After the Turnabout, the Spin
Just hours after the White House confirmed that the U.S. would again comport with an important Geneva Conventions provision in its war against terrorism, Administration officials came before the Senate Judiciary Committee and began to try to weasel their way out from under the letter and spirit of last month's Supreme Court ruling that prompted the stunning change in policy. Not only that, but federal lawyers told Congress that the White House's about-face on the rights of the detainees isn't really an about-face at all but simply a confirmation of the legal position the Justices announced in June when they declared that the Administration's planned military commissions for the Guantanamo Bay detainees violated domestic law and the Conventions themselves.
"The memo that went out, it doesn't indicate a shift in policy," Daniel Dell'Orto, principal deputy counsel at the Department of Defense, told Committee members. "It just announces the decision of the court." This whopper of a statement came around the same time that Dell'Orto told the Senate, presumably with a straight face, that the current treatment of detainees at Gitmo and elsewhere already complied with Article 3 of the Conventions. That would be odd since it has been the policy of the Administration, since 2002, to consider suspected terrorists to be beyond the reach of the Conventions' provisions. That failed and now obsolete policy is what led us to Abu Ghraib, for example, and many of the other cases of detainee abuse and torture that have inflamed passions all over the world.
The onus now falls upon Congress to see through this spin and reject the Administration's stubborn insistence that it's trial plans for the detainees are legitimate and legal. They are not. The Supreme Court has said so. Unless the other two branches agree upon a series of procedures for the detainees that are designed not just to be "recognized as indispensible by civilized people," as the Conventions require, but also to comport with some sort of constitutional due process, we all will be back here in a few years after another Administration setback at the Supreme Court.

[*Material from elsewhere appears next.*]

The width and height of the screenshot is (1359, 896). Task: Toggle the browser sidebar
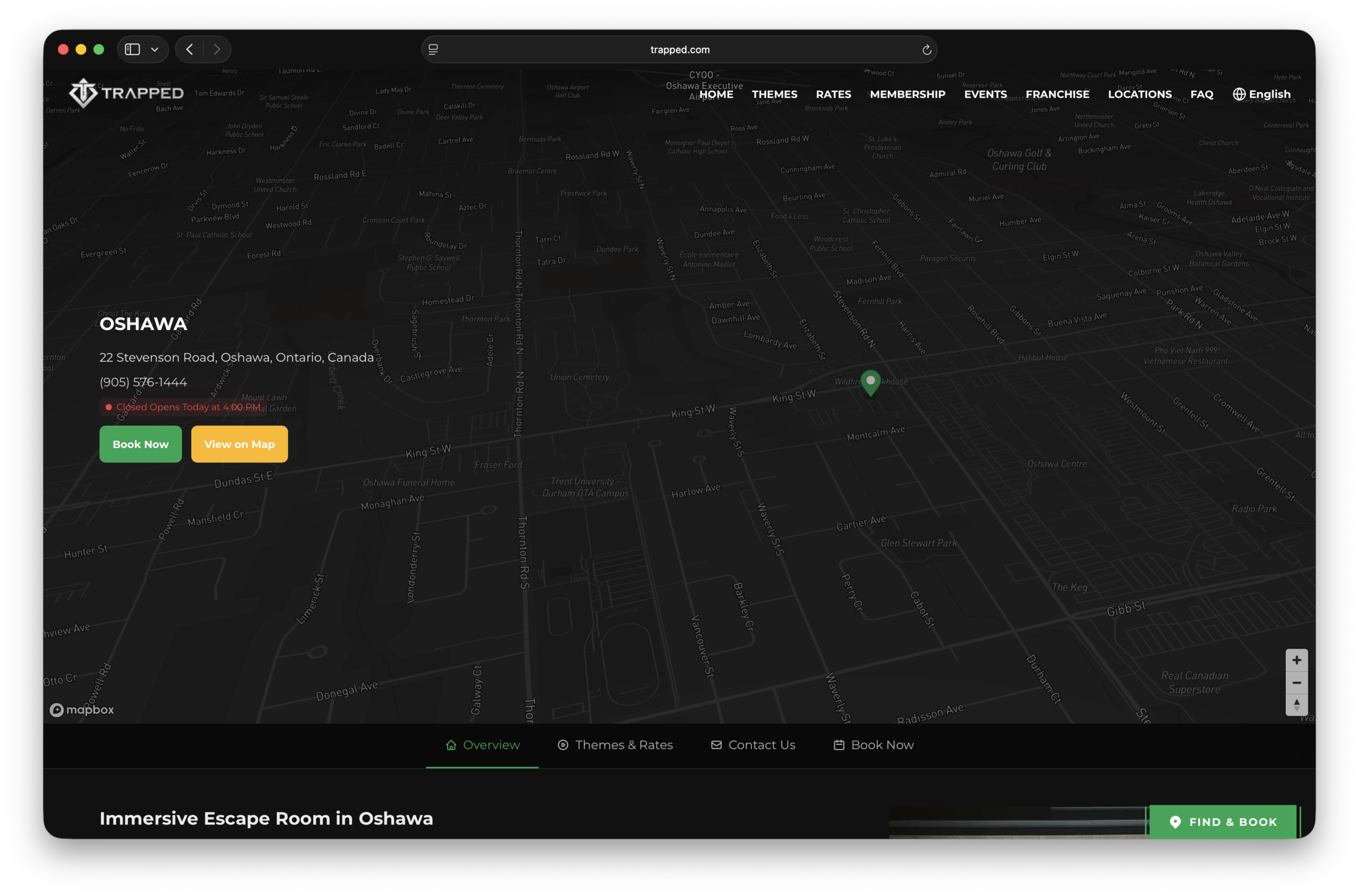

One of the federal lawyers today called the issues "complex." They really aren't. What's stopping this problem from being resolved is the Administration's desire to have its cake and eat it, too; to set up a series of military procedures that will generate or perhaps even guarantee convictions even in those cases where the government's evidence against the men is the weakest. If the White House were to move from this unjust position, we could see a deal in a day and commissions in a month.
This does not mean that the legislators or the President could or should grant the detainees the same rights as you and I would receive- the law does not require that level of due process. But it certainly requires more due process than the current military commissions, rejected by the Justices, would have permitted. There is plenty of middle ground here, between what fair trial rights regular criminal defendants receive and what the White House would give to the detainees. It's time to find that middle ground so, at the very least, we don't have to listen to government attorneys like the ones today who came to Congress to call an apple an orange and to tell the world that the Supreme Court didn't really mean what it said.